In order to run the code in a Singularity container, you must first obtain the
Docker image and then convert it to a .sif
(Singularity image) file on a
machine where you have root access (e.g. your personal computer or
workstation). This requires installing both Docker and
Singularity
on that machine. Assuming you have already built the Docker image according to
the instructions above, you can use the following to create the .sif
file:
$ bash scripts/build-singularity-image.bash
This will create the file nondeterministic-stack-rnn-2023.sif
. It is normal
for this to take several minutes. Afterwards, you can upload the .sif
file to
your HPC cluster and use it there.
You can open a shell in the Singularity container using
$ bash scripts/singularity-shell.bash
This will work on machines that do and do not have an NVIDIA GPU, although it will output a warning if there is no GPU.

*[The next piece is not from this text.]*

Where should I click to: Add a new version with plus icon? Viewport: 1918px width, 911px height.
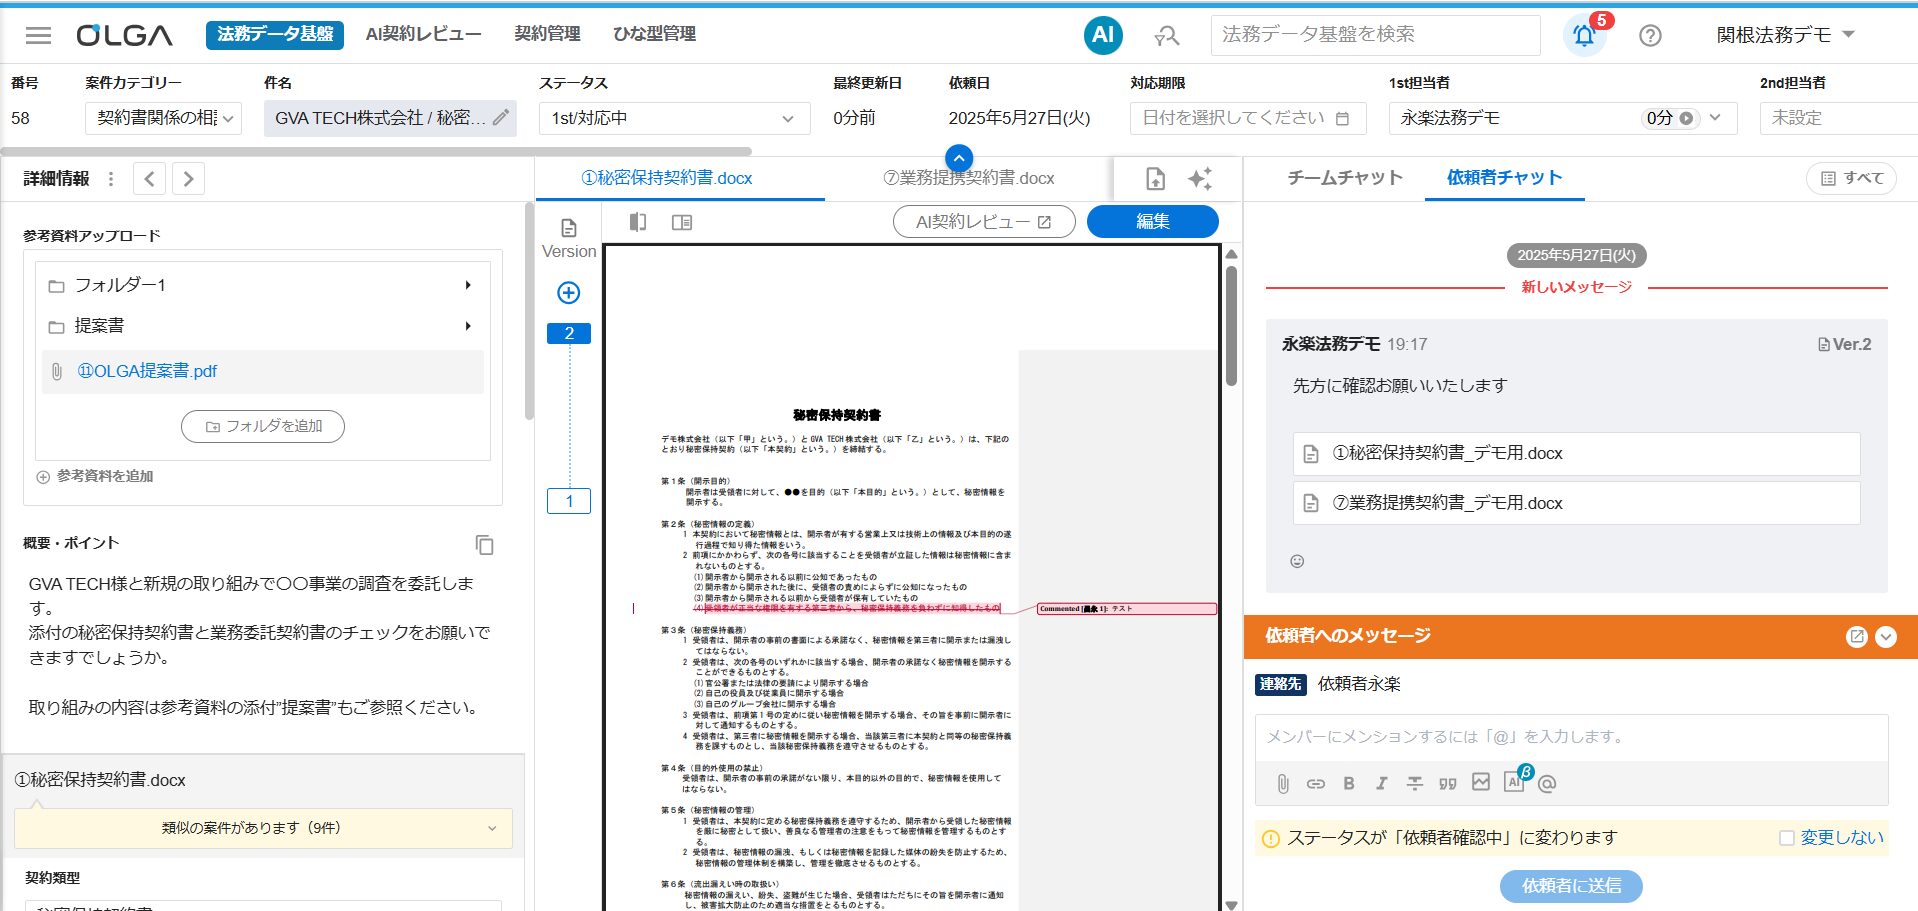pyautogui.click(x=568, y=293)
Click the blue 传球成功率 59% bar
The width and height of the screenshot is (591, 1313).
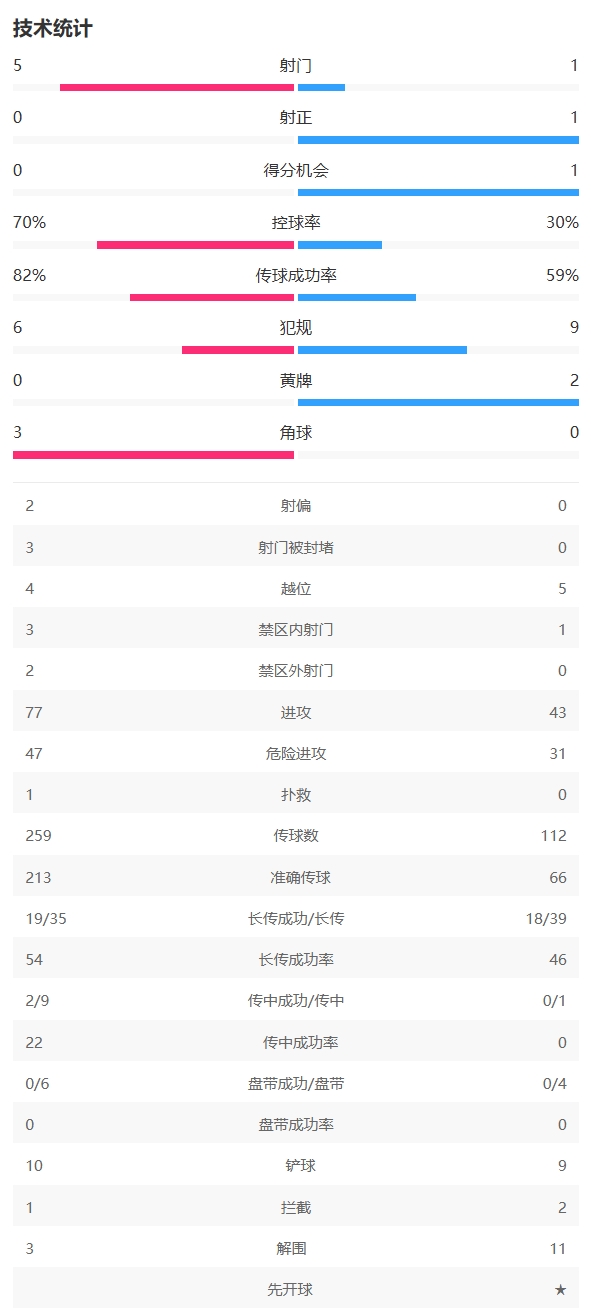(357, 297)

You can find a more general tutorial on Singularity here.
Whatever method you use to run the code (whether in a Docker container, Singularity container, or no container), there are some additional setup and preprocessing steps you need to run. The following script will take care of these for you (if you are using a container, you must run this inside the container shell):
$ bash scripts/setup.bash
More specifically, this script:
- Installs the Python packages required by our code, which will be stored in the local directory rather than system-wide. We use the package manager Poetry to manage Python packages.

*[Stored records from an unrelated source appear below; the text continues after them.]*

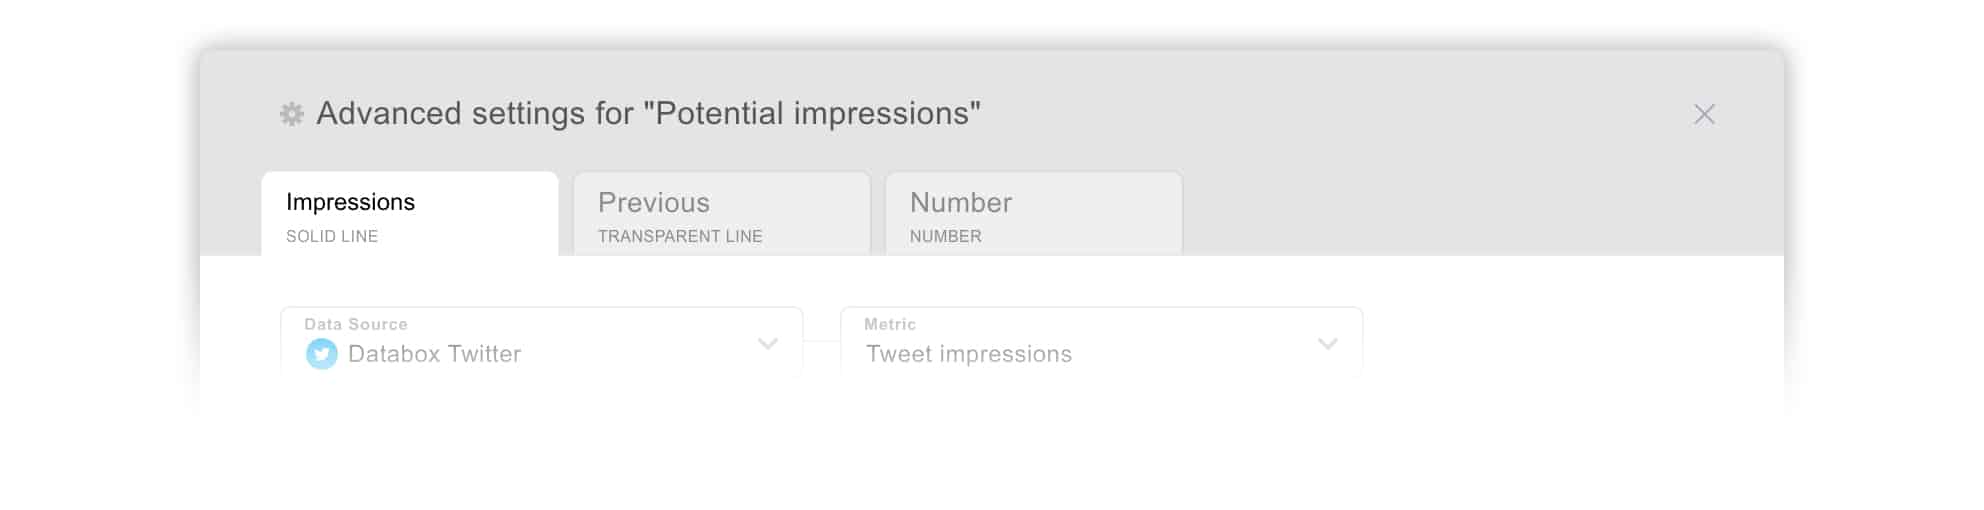Click the small Data Source field label
This screenshot has width=1984, height=510.
click(x=356, y=324)
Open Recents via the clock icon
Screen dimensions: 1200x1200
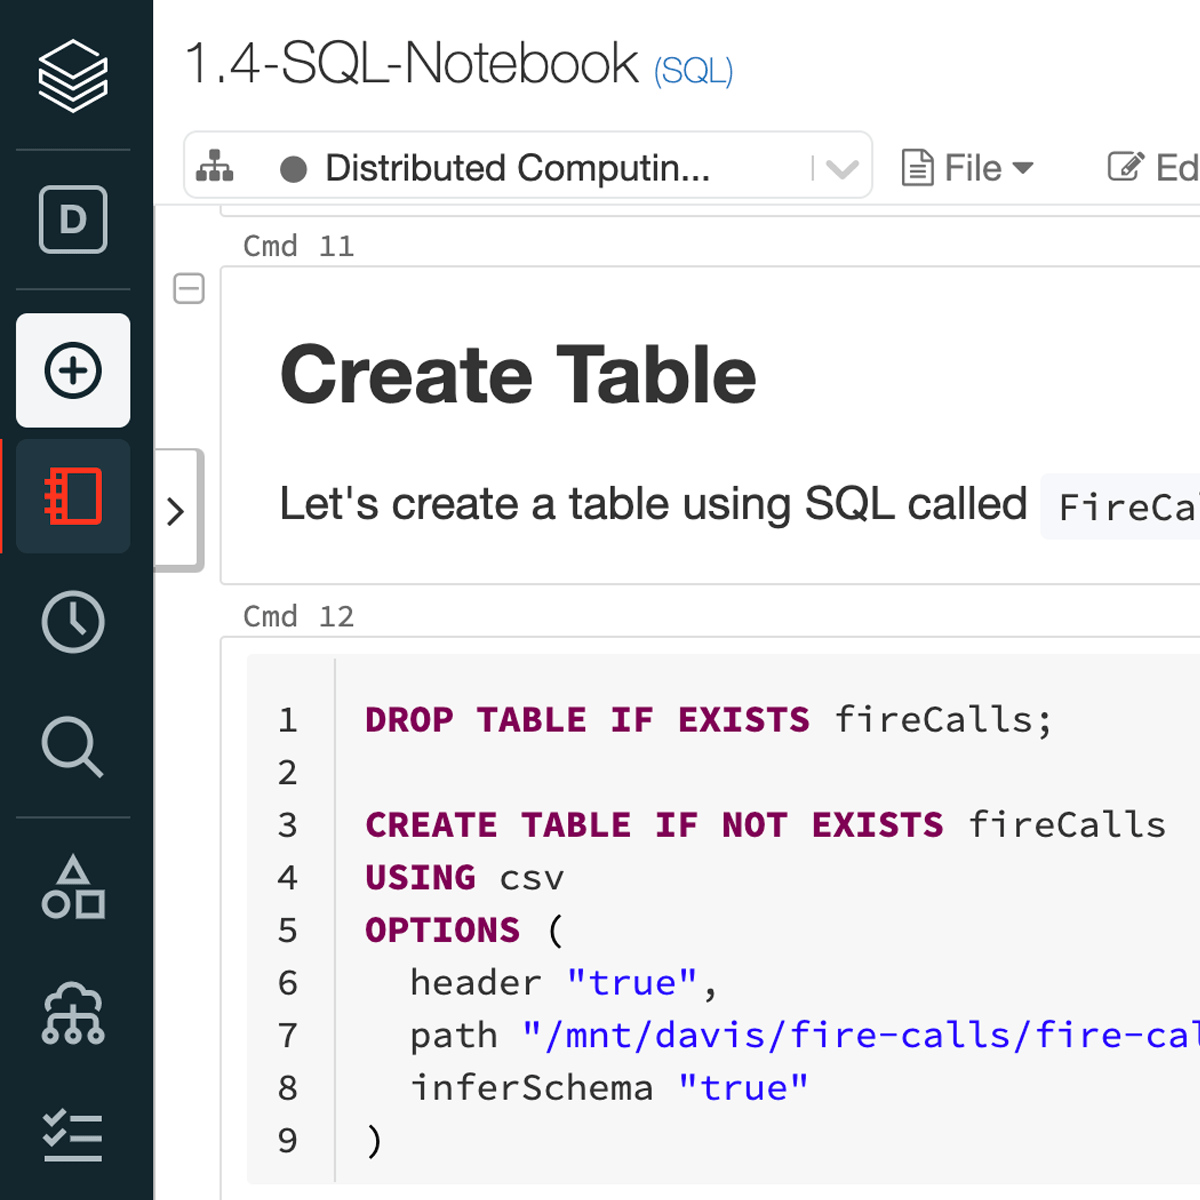pyautogui.click(x=72, y=621)
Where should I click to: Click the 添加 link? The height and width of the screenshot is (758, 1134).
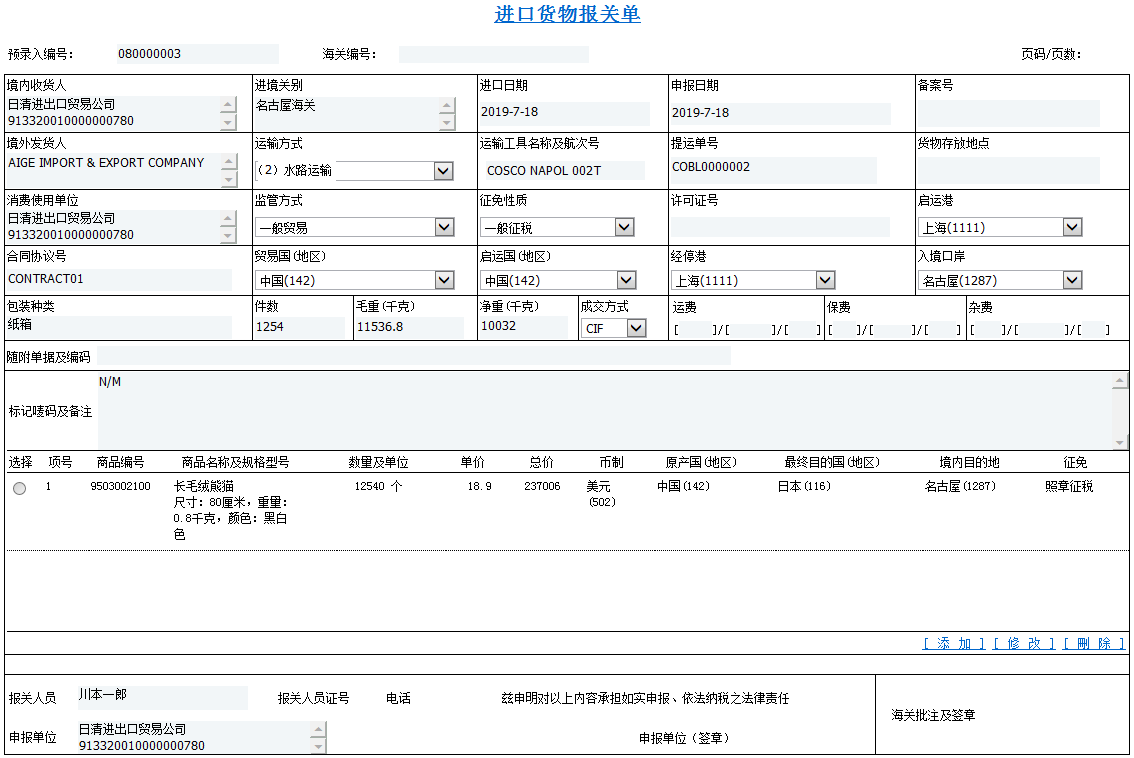pyautogui.click(x=953, y=643)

- Downloads and preprocesses the Penn Treebank language modeling dataset.
All files under src/
should be run using poetry
so they have access to the
Python packages provided by the Poetry package manager. This means you should
either prefix all of your commands with poetry run
or run poetry shell
beforehand to enter a shell with Poetry's virtualenv enabled all the time. You
should run both Python and Bash scripts with Poetry, because the Bash scripts
might call out to Python scripts. All Bash scripts under src/
should be run
with src/
as the current working directory.
All scripts under scripts/
should be run with the top-level directory as the
current working directory.
The experiments/
directory contains scripts for reproducing
all of the experiments and plots presented in the paper. Some of these scripts
are intended to be used to submit jobs to a computing cluster. They should be
run outside of the container. You will need to edit the file
experiments/submit-job.bash
to tailor it to your specific computing cluster. Other scripts are for plotting
or printing tables and should be run inside the container.